*WHAT YOU WILL DO*.
Quote the entries below from the line with "Viewport: 838px width, 367px height." through the line with "Open the From", both ends included, and only those lines.

Saved entries:
<<<<

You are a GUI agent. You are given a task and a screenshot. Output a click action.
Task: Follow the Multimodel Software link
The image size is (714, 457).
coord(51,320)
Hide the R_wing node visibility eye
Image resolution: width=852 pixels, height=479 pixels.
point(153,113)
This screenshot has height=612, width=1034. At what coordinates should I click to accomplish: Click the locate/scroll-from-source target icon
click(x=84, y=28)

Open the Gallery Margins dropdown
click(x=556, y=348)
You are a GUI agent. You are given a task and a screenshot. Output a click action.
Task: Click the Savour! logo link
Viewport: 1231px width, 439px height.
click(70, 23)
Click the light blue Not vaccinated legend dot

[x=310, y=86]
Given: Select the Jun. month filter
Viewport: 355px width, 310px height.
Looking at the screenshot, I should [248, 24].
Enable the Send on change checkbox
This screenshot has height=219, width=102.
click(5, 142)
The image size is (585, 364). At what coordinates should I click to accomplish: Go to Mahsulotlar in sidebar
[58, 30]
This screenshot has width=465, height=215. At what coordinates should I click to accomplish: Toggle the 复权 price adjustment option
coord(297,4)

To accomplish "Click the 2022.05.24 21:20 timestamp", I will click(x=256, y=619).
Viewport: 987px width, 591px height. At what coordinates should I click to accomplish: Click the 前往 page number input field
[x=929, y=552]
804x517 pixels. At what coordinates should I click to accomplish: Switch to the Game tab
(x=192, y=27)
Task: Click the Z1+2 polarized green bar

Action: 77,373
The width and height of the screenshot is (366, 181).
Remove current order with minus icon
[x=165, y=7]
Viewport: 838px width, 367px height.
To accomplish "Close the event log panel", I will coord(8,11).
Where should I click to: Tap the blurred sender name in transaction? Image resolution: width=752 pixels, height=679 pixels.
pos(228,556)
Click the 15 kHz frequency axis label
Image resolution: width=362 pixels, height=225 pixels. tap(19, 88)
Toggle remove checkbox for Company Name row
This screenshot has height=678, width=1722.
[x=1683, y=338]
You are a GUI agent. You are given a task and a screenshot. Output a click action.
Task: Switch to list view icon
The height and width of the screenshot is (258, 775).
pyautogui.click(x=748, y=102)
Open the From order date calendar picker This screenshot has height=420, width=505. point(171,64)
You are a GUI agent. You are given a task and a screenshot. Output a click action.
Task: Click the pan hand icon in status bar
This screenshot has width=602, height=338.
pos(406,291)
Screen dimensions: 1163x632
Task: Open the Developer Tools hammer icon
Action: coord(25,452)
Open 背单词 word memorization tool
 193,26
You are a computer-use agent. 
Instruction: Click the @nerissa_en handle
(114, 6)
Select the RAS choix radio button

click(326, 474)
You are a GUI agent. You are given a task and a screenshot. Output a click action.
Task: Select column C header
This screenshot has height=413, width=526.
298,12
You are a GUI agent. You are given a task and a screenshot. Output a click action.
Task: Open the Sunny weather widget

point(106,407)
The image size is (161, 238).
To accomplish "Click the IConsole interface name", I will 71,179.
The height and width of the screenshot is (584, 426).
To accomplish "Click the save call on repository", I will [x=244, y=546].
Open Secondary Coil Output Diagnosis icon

>>>>

*SOLUTION BELOW*.
Viewport: 838px width, 367px height.
To accomplish "Close the event log panel", I will coord(8,11).
Where should I click to: Tap the blurred sender name in transaction? Image resolution: width=752 pixels, height=679 pixels.
pos(228,556)
Click the 15 kHz frequency axis label
Image resolution: width=362 pixels, height=225 pixels. tap(19, 88)
Toggle remove checkbox for Company Name row
This screenshot has height=678, width=1722.
[x=1683, y=338]
You are a GUI agent. You are given a task and a screenshot. Output a click action.
Task: Switch to list view icon
The height and width of the screenshot is (258, 775).
pyautogui.click(x=748, y=102)
Open the From order date calendar picker This screenshot has height=420, width=505. point(171,64)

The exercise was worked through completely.